The coffee at Cowen Park comes in white cups which are usually chipped. A small, which I get, is $1.67 (up from $1.34 in 2010). The location is good (near my house). The ambiance is OK (unobtrusive) to poor, due to the many dogs and children people bring in there. However, that’s a failure of all Seattle coffeehouses, to actively prohibit pets and children, so I can’t fault Cowen Park alone. The music they play is generally one of five things: NPR (they rarely play this nowadays; it was more prevalent years back), classical (baroque, medieval, opera), or what sounds like Portuguese fado when the owner is working. When employees are working, we hear something along the lines of The Rough Guide to Arabic Music and The Greatest Hits of French Yé-yé. None of them are too annoying, and Cowen Park’s competition, Herkeimer, down the street, assaults my ears with droning, tedious, rambling Radioheadesque go-nowhere-rock. So Cowen Park wins there.
However, pleased (or content) as I am with Cowen Park, they have their detractors. Sometimes they forget to give me my coffee: I’m not concerned as I have all the time in the world, but some of the go-getters in the world get upset at that. The service is pretty bad: people who’ve never even been there ask me “Aren’t they notorious for bad service?”. A common greeting (barista to customer) is “Do you want something?”. Some of this used to bother me at first, years ago. Now I don’t care. For other people, though, things are going downhill there.
I took coffee with young Brimbie last week, and not only was he given a coffee smaller than that he paid for, he was given a croissant so hard and stiff that upon thrusting a finger into the top of it, the golden, flaky pastry collapsed and his finger emerged cleanly from the other side. Brimbie chalked the event up to “a lack of respect” and vowed he wouldn’t go back there: a loyal customer for years, he decided he wanted to “explore other places” that would “show some respect”, i.e., give properly-sized coffees and freshly-baked croissants. However, the places he favours I disapproved of, since they were
1.) more expensive
2.) further away
3.) had TVs blasting in the café, only used paper cups, or other things I didn’t care for,
so I convinced the erstwhile young Brisbie to give another try to Cowen Park. He examined the contents of his pocket. Within he found some bits of lint, some vegetable matter, a crumpled dollar bill, and some coins. ‘I can’t go–‘ he told me. ‘I don’t have enough for a tip.’

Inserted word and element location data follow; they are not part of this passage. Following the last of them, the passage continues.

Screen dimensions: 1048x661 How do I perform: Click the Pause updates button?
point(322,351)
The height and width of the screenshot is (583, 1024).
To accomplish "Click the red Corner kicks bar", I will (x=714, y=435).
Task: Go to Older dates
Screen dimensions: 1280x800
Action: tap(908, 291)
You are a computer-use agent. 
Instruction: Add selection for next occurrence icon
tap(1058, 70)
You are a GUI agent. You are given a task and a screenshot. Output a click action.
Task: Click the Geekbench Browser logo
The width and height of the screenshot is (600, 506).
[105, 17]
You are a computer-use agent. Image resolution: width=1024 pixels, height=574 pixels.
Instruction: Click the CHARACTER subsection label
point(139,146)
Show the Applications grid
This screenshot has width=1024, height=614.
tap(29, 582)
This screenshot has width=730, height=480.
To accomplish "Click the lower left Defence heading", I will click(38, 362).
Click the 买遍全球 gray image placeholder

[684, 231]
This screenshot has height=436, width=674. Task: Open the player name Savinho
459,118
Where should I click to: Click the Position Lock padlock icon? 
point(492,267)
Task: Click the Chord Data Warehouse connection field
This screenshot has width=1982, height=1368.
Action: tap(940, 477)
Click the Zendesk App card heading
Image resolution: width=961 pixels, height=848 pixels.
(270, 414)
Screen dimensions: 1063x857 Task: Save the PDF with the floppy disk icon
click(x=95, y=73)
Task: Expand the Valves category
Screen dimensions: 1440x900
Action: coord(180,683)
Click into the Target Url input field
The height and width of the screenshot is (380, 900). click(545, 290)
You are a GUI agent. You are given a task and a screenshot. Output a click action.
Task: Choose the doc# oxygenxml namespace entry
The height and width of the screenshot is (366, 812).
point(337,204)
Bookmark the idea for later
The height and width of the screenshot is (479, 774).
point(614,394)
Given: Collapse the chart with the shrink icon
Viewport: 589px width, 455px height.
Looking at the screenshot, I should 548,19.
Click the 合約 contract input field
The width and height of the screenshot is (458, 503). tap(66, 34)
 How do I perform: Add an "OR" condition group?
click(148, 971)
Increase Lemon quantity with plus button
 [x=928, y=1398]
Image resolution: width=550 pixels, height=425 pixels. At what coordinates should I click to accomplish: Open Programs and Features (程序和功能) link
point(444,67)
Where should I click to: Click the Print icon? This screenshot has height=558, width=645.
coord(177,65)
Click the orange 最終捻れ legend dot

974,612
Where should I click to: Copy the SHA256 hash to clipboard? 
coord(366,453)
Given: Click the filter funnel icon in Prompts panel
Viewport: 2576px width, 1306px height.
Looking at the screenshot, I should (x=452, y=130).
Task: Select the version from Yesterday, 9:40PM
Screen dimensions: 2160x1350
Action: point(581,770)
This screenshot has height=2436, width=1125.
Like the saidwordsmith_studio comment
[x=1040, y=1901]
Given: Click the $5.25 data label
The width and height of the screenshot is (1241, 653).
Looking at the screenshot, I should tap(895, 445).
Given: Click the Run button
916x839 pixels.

‘So don’t tip,’ I told him.
‘If you tip,’ he told me, ‘they say your name’.
Hold on! If you tip, they say your name?! And people are excited by this? What is this, you tip and they say your name! ‘Oh yes,’ Brimbie told me. ‘They just say Hello and Thanks if you don’t tip, but if you do tip, they say your name at the end.’
What nonsense is this, Seattle Coffee Culture?! Do you know, in Italy and Austria, the reputed homes of coffee culture, they don’t even have tips! Do you know, I’ve carried and roasted and ground and delivered and made (and consumed?) thousands of pounds of coffee in my life time, and no-one’s given me a tip! This is a scary new development in Seattle Coffee Culture. Does it extend to other cafés? Who came up with it? Arrrrgh!
I don’t want you to say my name! I just want my cup of coffee!